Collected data
=== Section Start ===
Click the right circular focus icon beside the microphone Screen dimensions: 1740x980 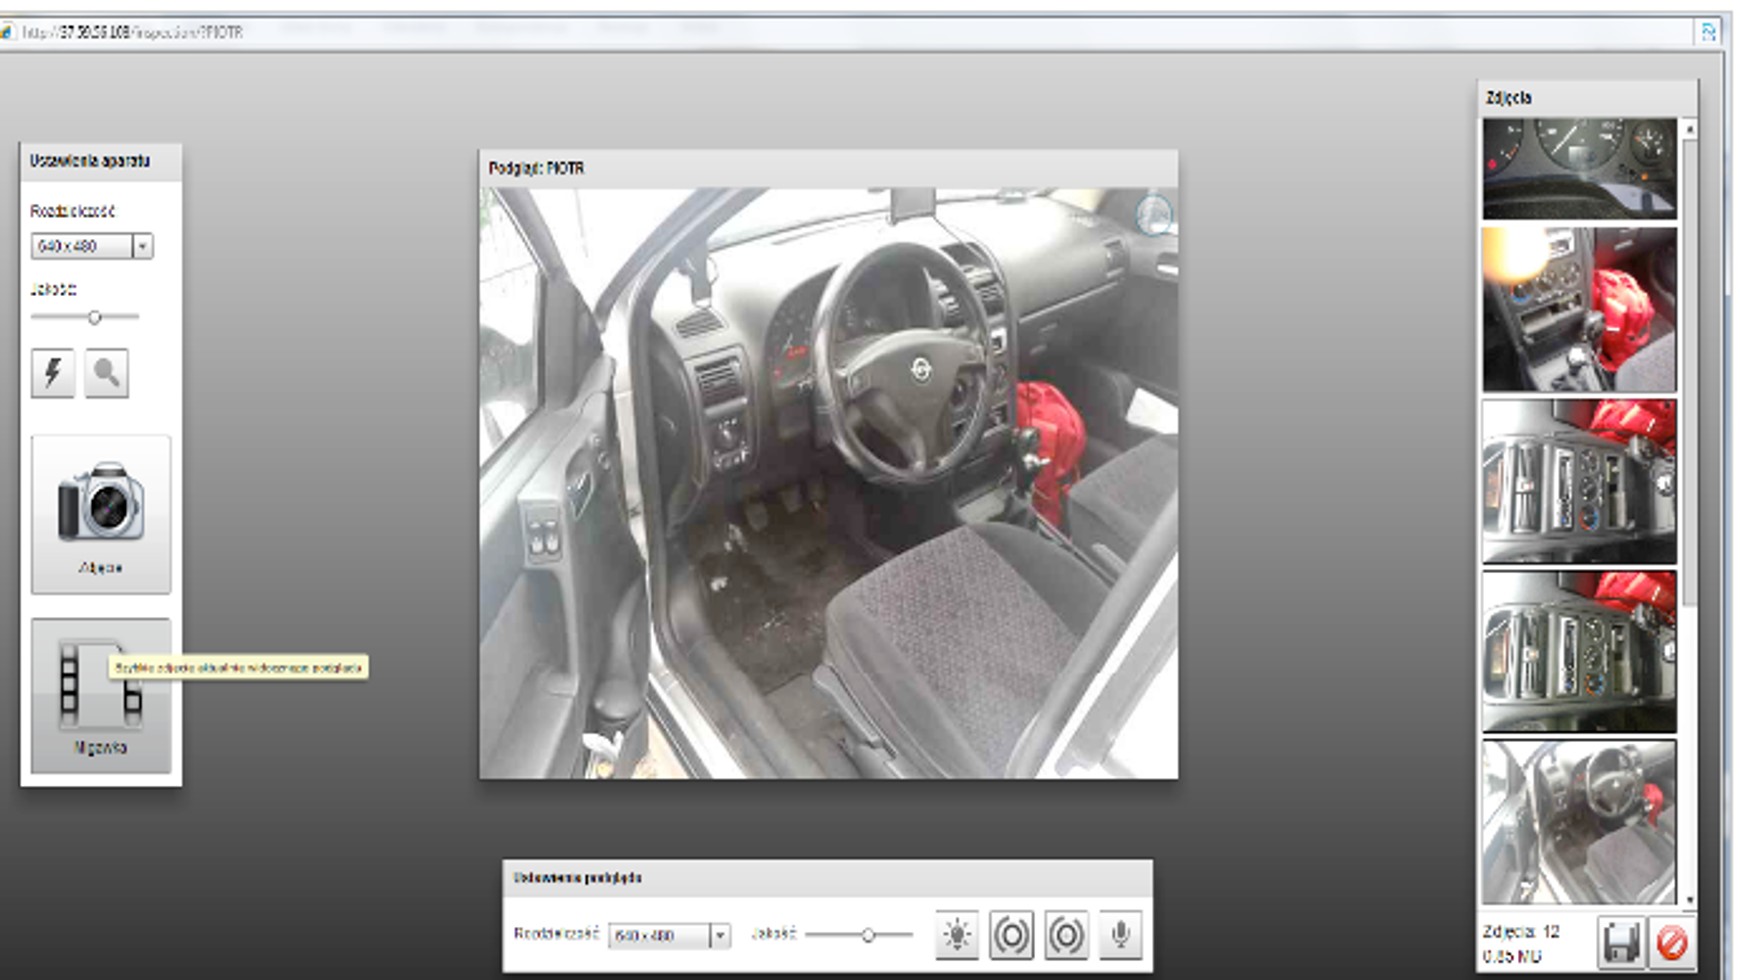pyautogui.click(x=1066, y=935)
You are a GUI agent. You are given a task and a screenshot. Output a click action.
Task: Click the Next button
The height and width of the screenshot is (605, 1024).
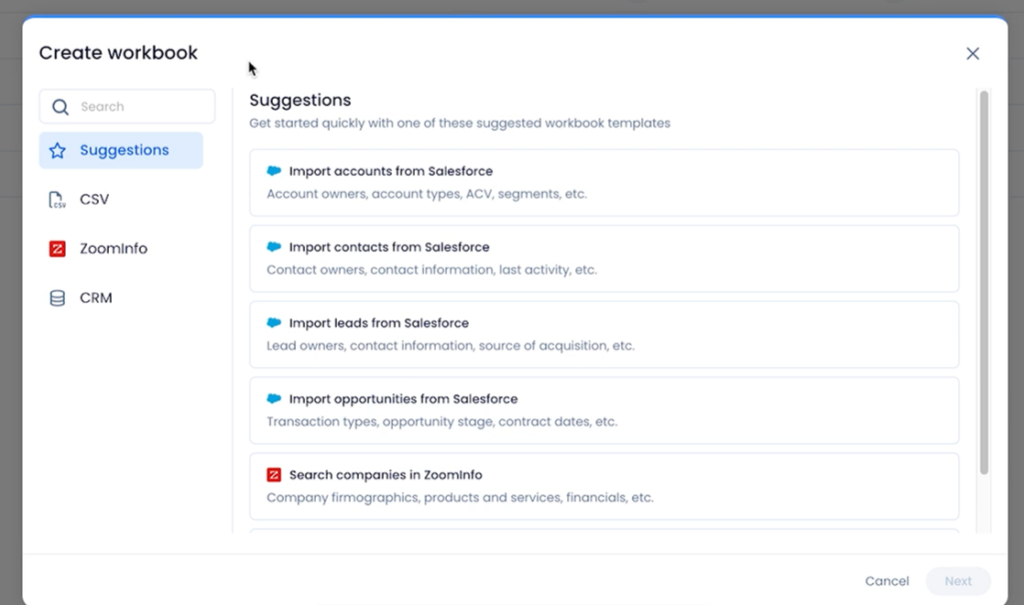[957, 581]
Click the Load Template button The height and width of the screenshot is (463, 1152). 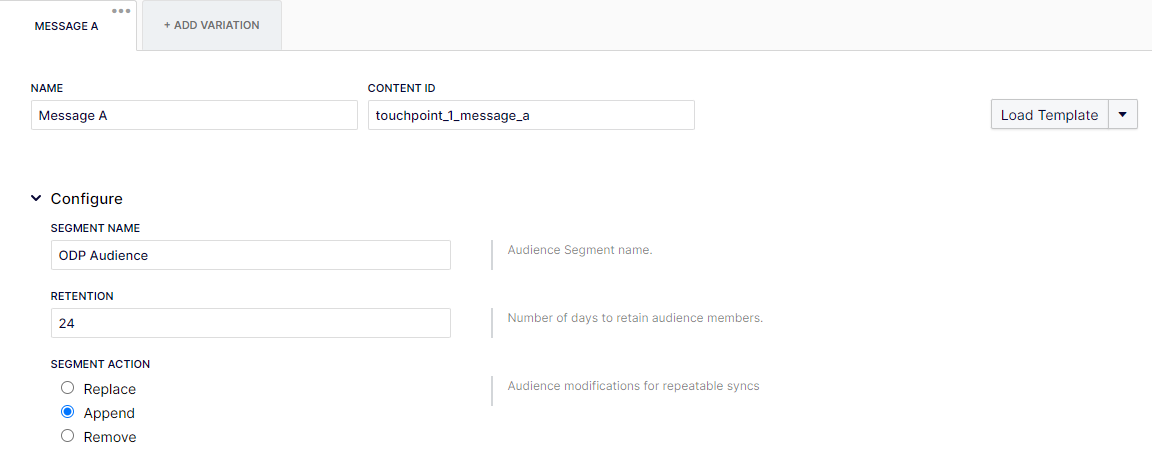[x=1049, y=115]
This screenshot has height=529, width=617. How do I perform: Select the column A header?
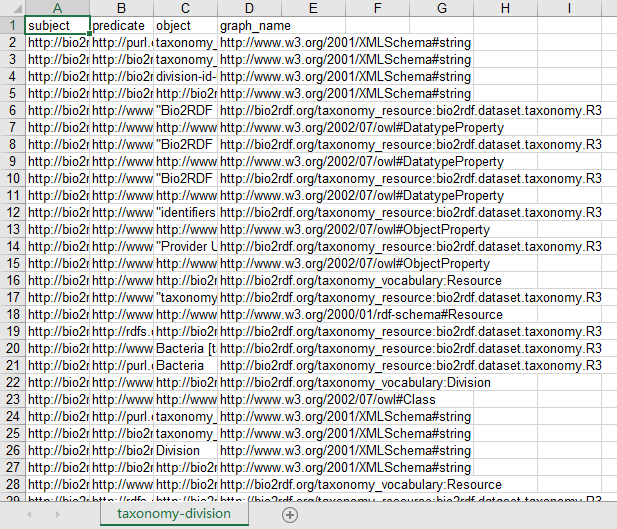(56, 8)
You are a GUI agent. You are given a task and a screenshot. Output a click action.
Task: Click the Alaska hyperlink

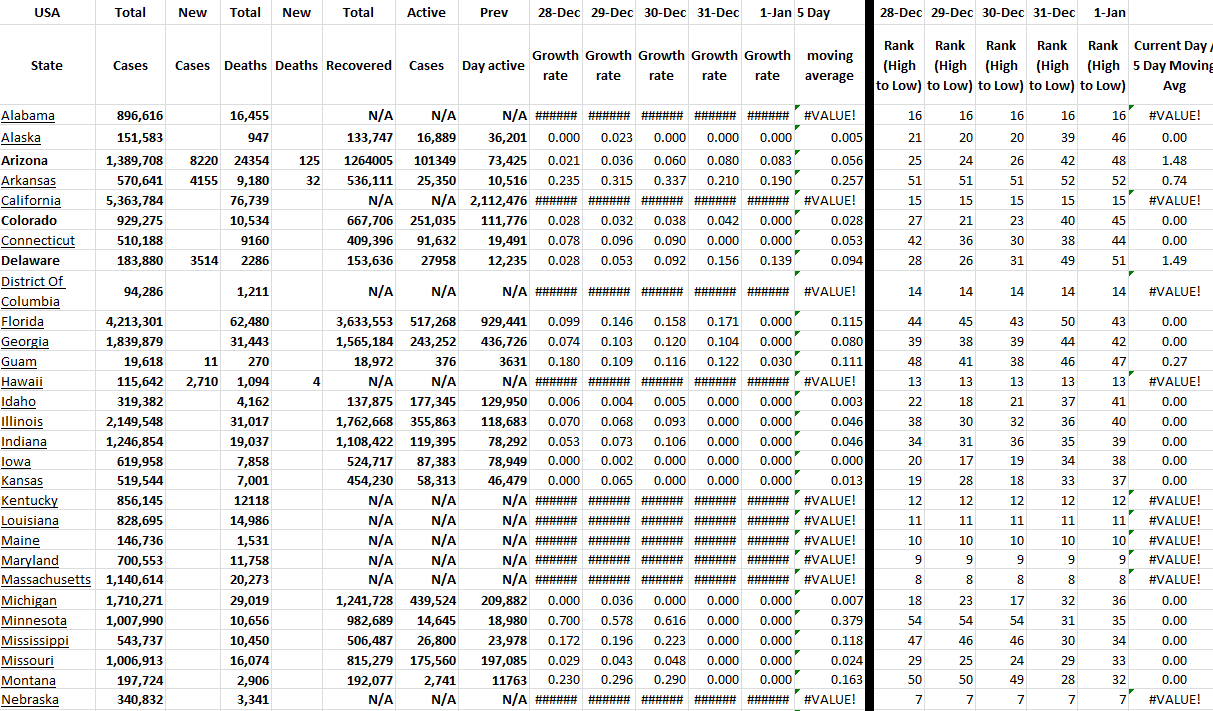[x=21, y=138]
=== Section End ===
• [Assignment]:
Using the records above, copy exactly and only the lines from the line with "This screenshot has" through the end, both included; leave every picture out.

• [Answer box]:
This screenshot has height=529, width=617. How do I perform: Select the column A header?
(56, 8)
You are a GUI agent. You are given a task and a screenshot. Output a click action.
Task: Click the Alaska hyperlink

[x=21, y=138]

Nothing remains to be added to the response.